The stock of unsold new build properties has been falling since 2009 and official estimates put the total number at 563,908 for the end of 2013. Last year stock diminished by 3.4% which equated to 19,545 properties. The data series was started in 2004 due to it being the year when statistics on sales of new-build and resale property became available.
From 2004 to 2009 there were rapid annual increases in the number of unsold new-build homes which saw the total number rise from around 100,000 in 2004 to about 650,000 in 2009. The rise in unsold new property over this period represented an average annual increase of 44.7% while the decreases from 2009 onwards have worked out at just 3.5% annually.
At first look in seems strange that there were significant rises in the number of unsold built properties in 2008 and 2009 when the crisis had already manifested itself in 2007. This was due to the slow planning and construction processes in Spain which meant that projects which had been started in the boom years were finalised after the crash.
The region which has the highest amount of unsold new housing in relation to its total number of properties is La Rioja where 4.82% of the total stock of buildings are made up of newly built homes up for sale. It is followed by Castilla la Mancha where the figure is 3.76% and the region of Murcia is third with 3.37%.
The region with the highest number of unsold new build properties for sale by December 2013 was the Valencian region with 101,266 which was one of the greatest beneficiaries of the boom and consequently, one of the worst affected by the bust. Andalucia has the second highest number: 91,212 and Catalonia the third: 85,307.
Out of the 6 provinces in which most unsold new stock exists there are all three of the provinces which make up the Valencian region. The province of Barcelona is top of the list with 46,531 closely followed by Alicante: 45,391, Madrid: 43,623, Valencia: 28,007, Castellon: 27,868 and Murcia: 26,420.
The data shows that the large cities and areas along the Mediterranean coast continue to suffer the most problems with their new-build stock. This is no surprise as these are the areas in which there exists the highest levels of demand for property in Spain and therefore it will be hoped that with a general recovery these unsold properties will be bought up.
The statistics from Spain’s Ministry of Public Works show that since 2009 Extremadura and Navarra have seen their stock diminish significantly and the same has occurred in the coastal regions of Cantabria and Murcia.
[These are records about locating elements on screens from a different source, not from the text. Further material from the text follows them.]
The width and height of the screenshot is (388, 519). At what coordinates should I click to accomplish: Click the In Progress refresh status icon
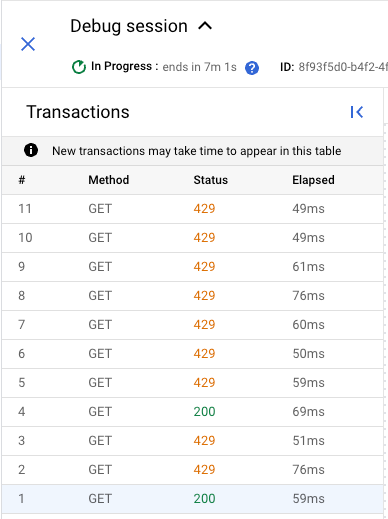click(79, 67)
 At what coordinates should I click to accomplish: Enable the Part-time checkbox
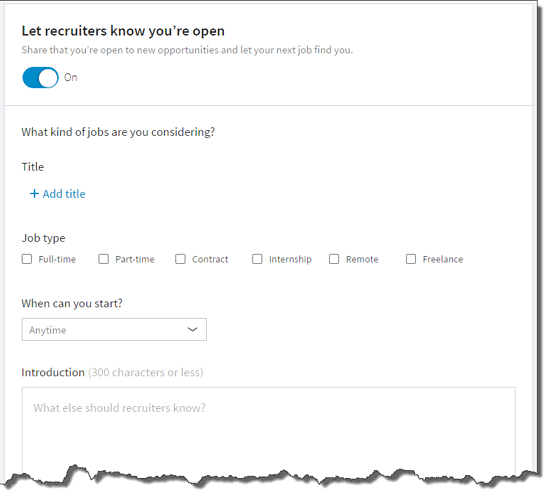pos(104,259)
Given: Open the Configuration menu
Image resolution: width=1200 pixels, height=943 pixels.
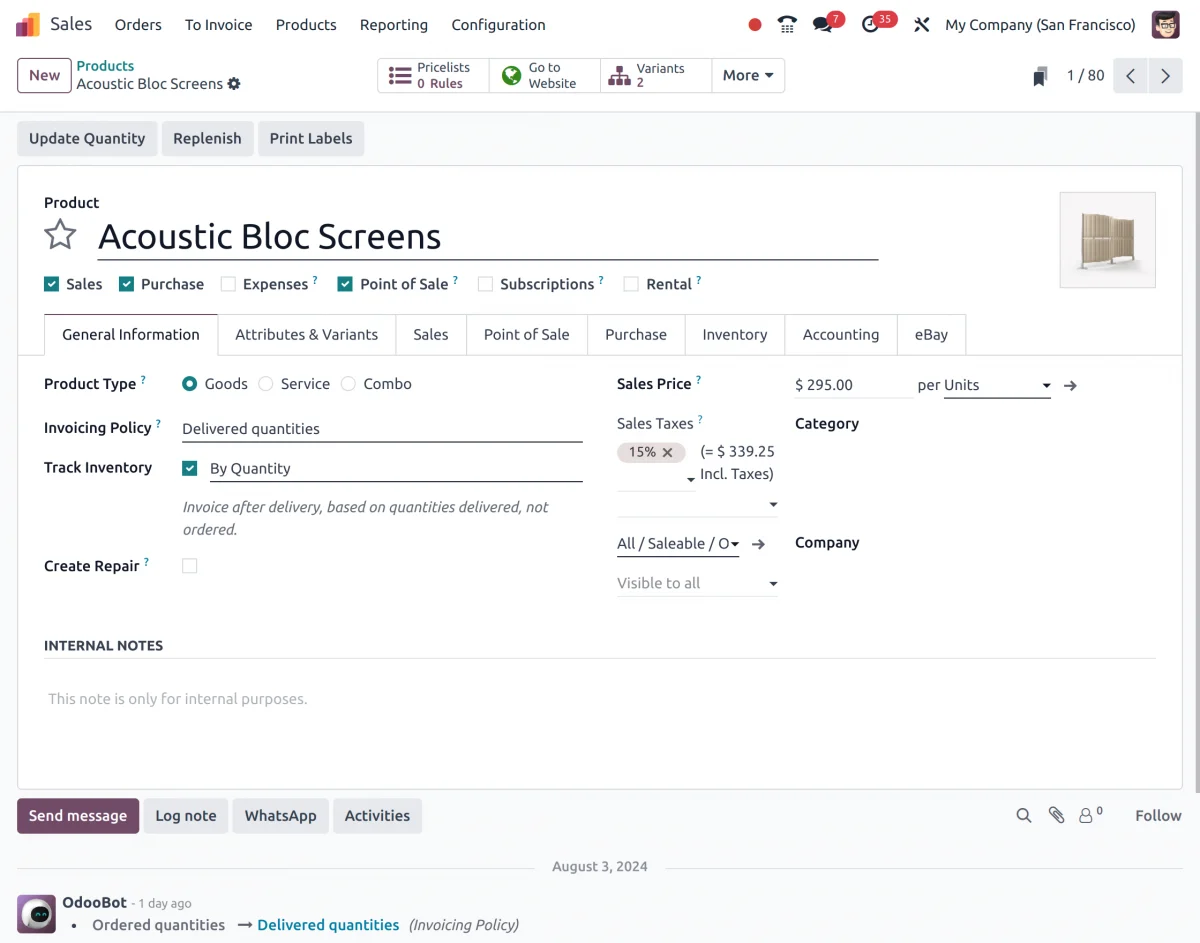Looking at the screenshot, I should coord(498,24).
One surprise is that between 2012 and 2013 the new build stock increased in the region of Madrid amid reports from other sources that it is falling.
Writing in El País, the Spanish daily, Julio Rodríguez López predicts that in 2014 there will be a more significant decrease in the amount of unsold new property and puts an estimate at 50,000 units. He bases this on the fact that so far this year sales figures have been stronger and, with hardly any new construction, this must have an impact on stock.